START Text segment

Hill in Gloucester, Gloucestershire

Robinswood Hill is a hill and country park to the south of the city centre of Gloucester, close to the Stroud Road (A4173). It rises to 650 ft (198 m), and is owned and managed by Gloucester City Council's Countryside Unit. The Gloucestershire Wildlife Trust also has its head office based here.

It was originally one of the main sources of water to the city. The springs rising on Robin's Wood Hill were used by Gloucester Abbey in the 13th century. Reservoirs were built by the Gloucester Water Company in 1837-8 and taken over by the city in 1855. Robinswood Hill ceased to provide water supply in 1924 but the reservoirs remained in use for storage until 1946; they have now been backfilled to provide car parks and a countryside centre for the thousands of visitors that use the hill for recreation and inspiration.

END Text segment

> Exercise directions:
Please carry on the passage about Robinswood Hill, starting after its last sentence. The data that comes next is from a separate source.

START Dataset excerpt

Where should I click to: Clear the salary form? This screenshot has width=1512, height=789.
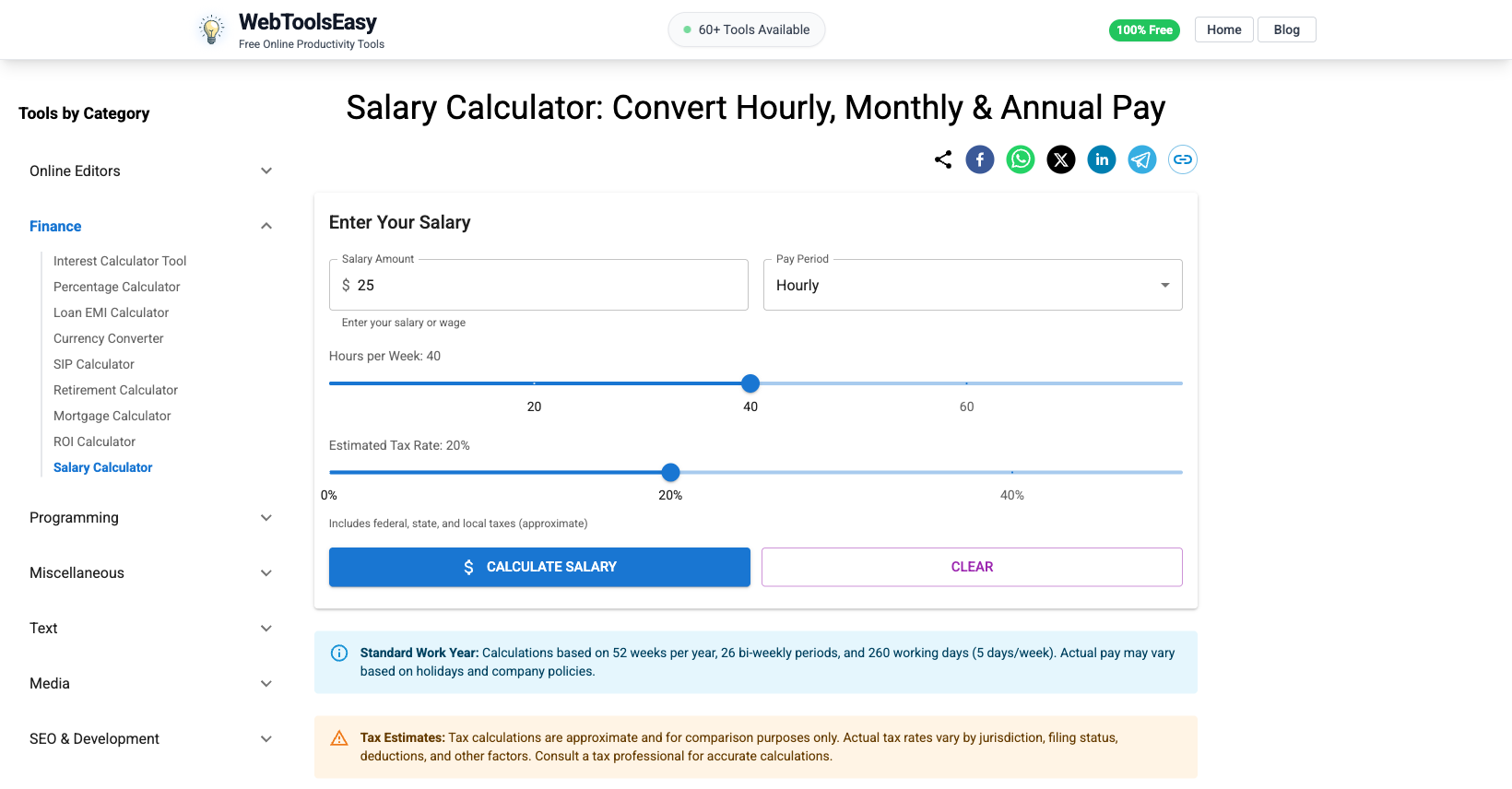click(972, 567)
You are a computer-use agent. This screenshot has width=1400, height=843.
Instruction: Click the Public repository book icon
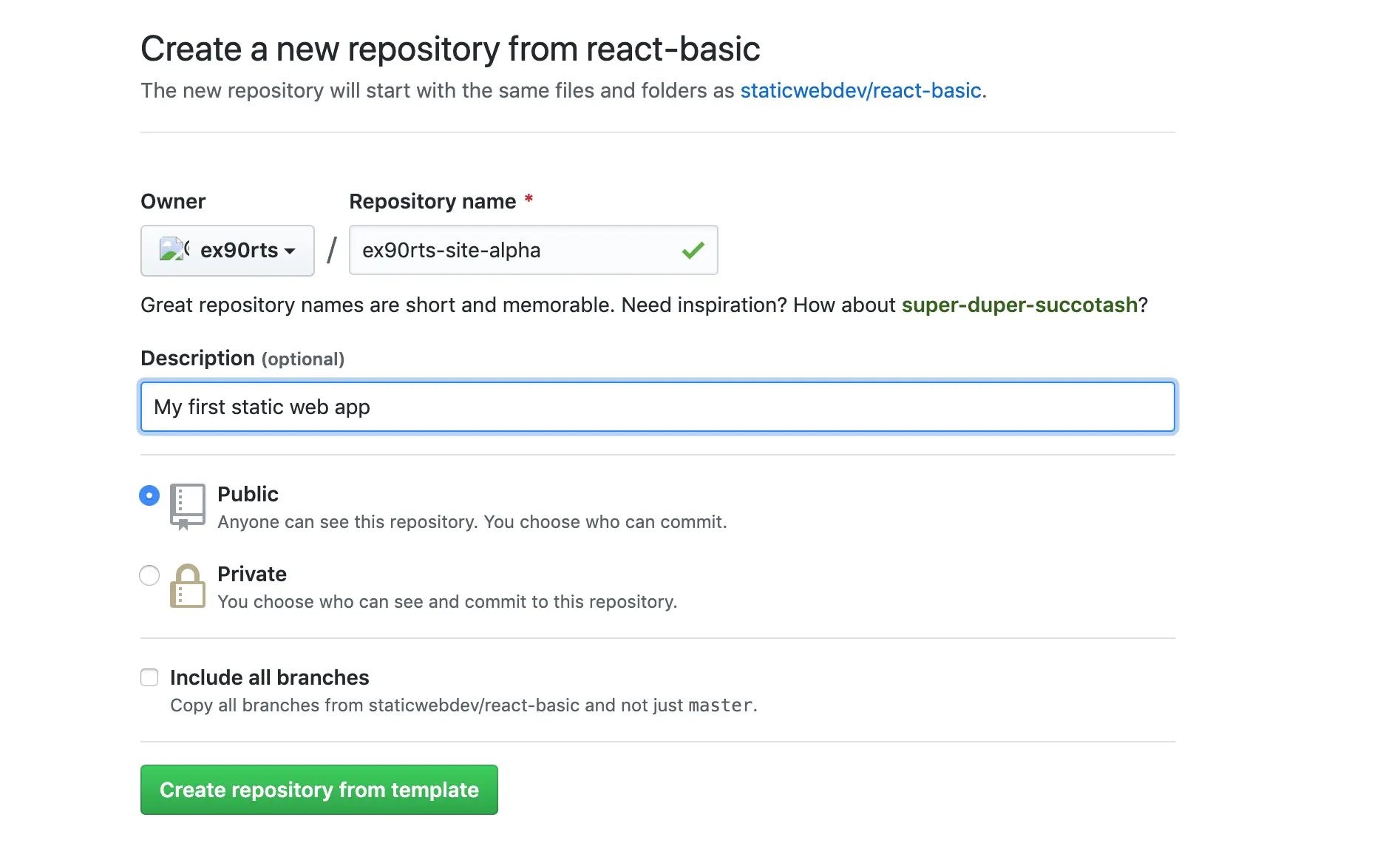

END Dataset excerpt

> Written answer:
It is home to several species of wildlife, and has views of the surrounding area - including other hills of Gloucester, the Cotswolds, Malvern Hills, May Hill and on a clear day the Severn Bridges.

The country park itself is a 100 ha site. On the eastern side of the Hill is a dry ski slope and golf course complex. The park is a Local Nature Reserve, and an area called Robin's Wood Hill Quarry is a Site of Special Scientific Interest.